These 9 quotes span 2022 to 2026. Murati's arc is institutional, not intellectual: she left OpenAI for her own lab, but her core view that safer AI and more capable AI advance together has held across the move and through Thinking Machines Lab's launch.
1. Why Does Mira Murati Say AI Safety and Capability Go Hand in Hand?
"For capabilities and safety, they're actually not separate domains. They go hand-in-hand."Mira Murati, Dartmouth Engineering, June 2024
Smarter AI is easier to align, not harder, Murati argues, because a more capable model can understand a negative directive and follow it. Dartmouth's AI Everywhere event gave her the platform, on the same trip when the university awarded her an honorary doctorate. The position separates Murati from researchers like Yoshua Bengio, who argue today's training methods produce models that scale unpredictably.
2. Why Did Mira Murati Leave OpenAI in 2024?
"There's never an ideal time to step away from a place one cherishes, yet this moment feels right."Mira Murati, SiliconAngle, September 2024
After six and a half years leading OpenAI's research and product organization through ChatGPT, GPT-4, and Sora, Murati stepped down in September 2024. She posted the resignation note on X the day OpenAI confirmed it was restructuring into a for-profit entity, alongside two senior research executives who left within days. Five months later, in February 2025, she announced Thinking Machines Lab.

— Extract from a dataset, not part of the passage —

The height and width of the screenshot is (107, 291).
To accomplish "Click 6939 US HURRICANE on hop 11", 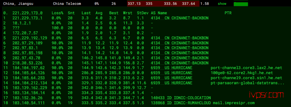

3. What Did Mira Murati Warn About a "Race to the Bottom on Safety"?
"I think the downside is a race to the bottom on safety. That is the downside for sure."Mira Murati, Fortune, October 2023
Competition between AI labs creates pressure to cut safety corners, the central industry risk Murati has named since 2023. She gave the warning to Fortune in October 2023 as OpenAI prepared its first DevDay and developers debated how fast frontier labs were releasing models. Dario Amodei's Anthropic was founded on a similar premise: stay capable enough that safety-focused labs aren't outrun by less cautious ones.
4. How Far Did Mira Murati Say AGI Was From Being Safe in 2023?
"We're far from the point of having a safe, reliable, aligned AGI system."Mira Murati, Associated Press via SecurityWeek, April 2023
No AI system, including OpenAI's, was yet safe enough to be considered aligned with human intentions, Murati told the Associated Press in April 2023. The interview came four months after ChatGPT's debut and one month after GPT-4, when expectations of AI capability were climbing fastest. The assessment placed Murati alongside Demis Hassabis, who has argued AGI will arrive in stages rather than as a single breakthrough.
5. Does Mira Murati Think AI Should Be Regulated?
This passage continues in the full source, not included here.